TOKYO -- The Bank of Japan's negative interest-rate strategy is clearly designed to keep the yen from strengthening.
That is obvious from the deft verbal maneuvering by BOJ Gov. Haruhiko Kuroda, who apparently had decided to unleash the unorthodox policy, in Davos last month. At a Jan. 23 symposium on the global economic outlook, Kuroda laid out the option of China controlling capital outflows, framing the idea as his personal view.
Chinese authorities face the challenge of keeping the yuan from excessive swings while maintaining monetary easing, Kuroda said at the symposium, which included such other international policy makers as International Monetary Fund chief Christine Lagarde. The problem is the relationship between the yuan's rates and the domestic financial environment, he stated.
Kuroda went on to say that, in order to properly manage foreign exchange rates and the domestic environment, "capital controls could be useful."

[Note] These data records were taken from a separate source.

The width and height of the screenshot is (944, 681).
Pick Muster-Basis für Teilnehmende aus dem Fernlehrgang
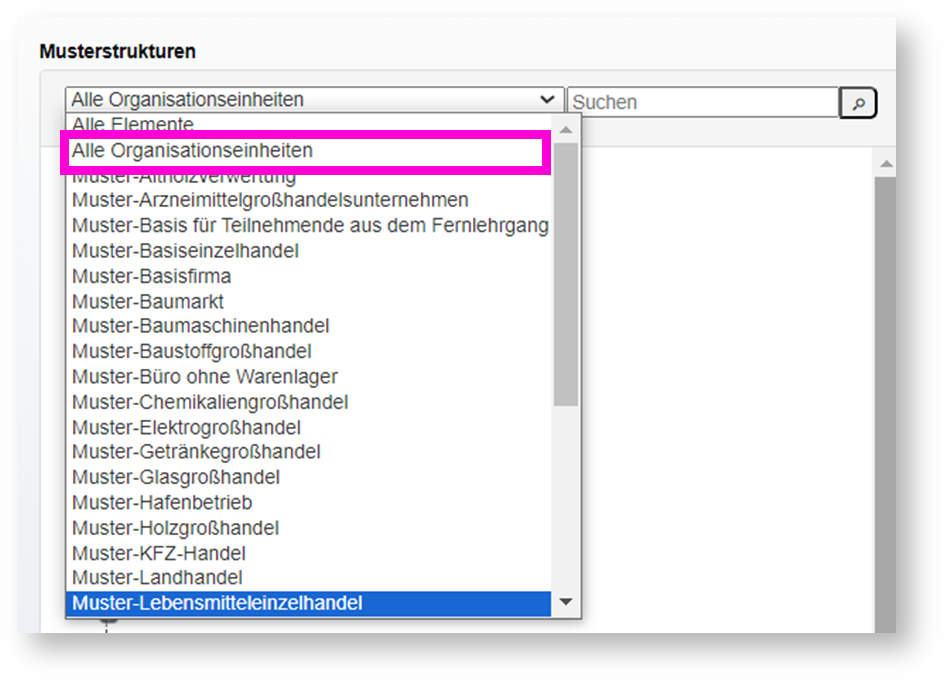tap(310, 226)

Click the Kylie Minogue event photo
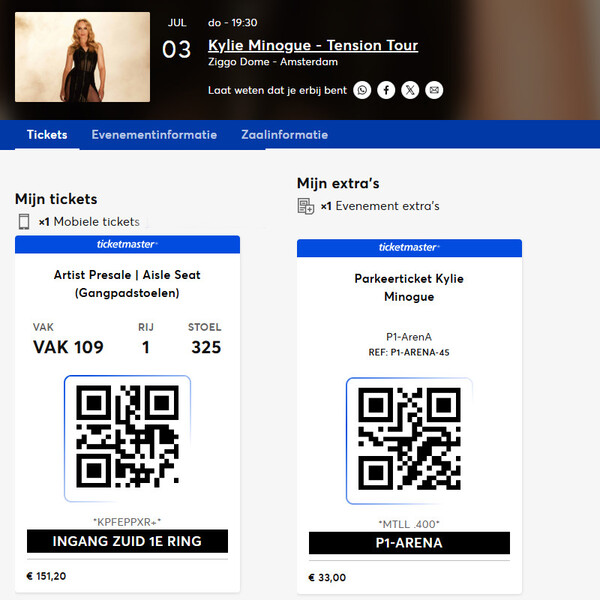[x=82, y=57]
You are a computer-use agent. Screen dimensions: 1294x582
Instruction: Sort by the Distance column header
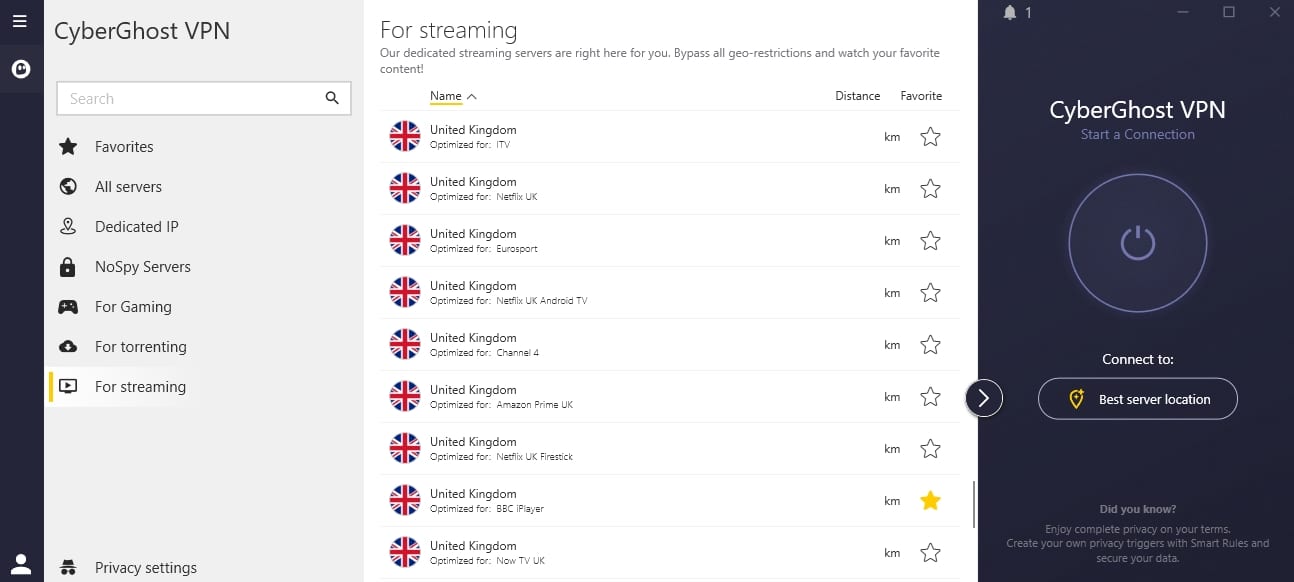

The proposal drew different media reactions. Japanese news organizations generally did not highlight the statement in their reports.
On the other hand, the Financial Times welcomed the idea, with a Jan. 26 editorial saying capital controls "may be China's only real option." As capital outflows from China accelerate, even Beijing's series of yuan-buying, dollar-selling interventions does not help. Rather, the interventions might cause China's foreign-exchange reserves to dry up and lead to unintended monetary tightening.
Kuroda may appear to have started the discussion of capital controls as a way to support Beijing. But following the BOJ's bombshell, a Financial Times column suggested that Kuroda's proposal of capital outflow controls in Davos was not conincidental.
"Japan's interest rate cut renders it marginally easier for China to defend capital flight," the column said. By drawing attention to the capital outflows issue in China at the Davos symposium, Kuroda sought to evade criticism of spurring competitive devaluation with the negative interest rates.
The issue turns to China's reaction. The People's Bank of China in December started publishing a new currency basket as a tool for tracking the value of the yuan. The dollar's weighting stands at a little more than a quarter, with the euro, yen and other currencies accounting for the remainder. The change suggests that the yuan can no longer keep up with the dollar's appreciation and the central bank sought to drive focus away from the greenback.
The central bank moreover said Jan. 29 that greater flexibility will be used in setting the yuan's rates, using the basket currencies as reference. This statement was tantamount to the bank's tacit approval of further weakening of the yuan.
Meanwhile, the dollar has grown softer this month amid growing speculation that the Federal Reserve will skip raising interest rates in March. Stuck between the yuan and dollar, the yen faces pressure to appreciate, which is precisely what Kuroda does not want to see happening.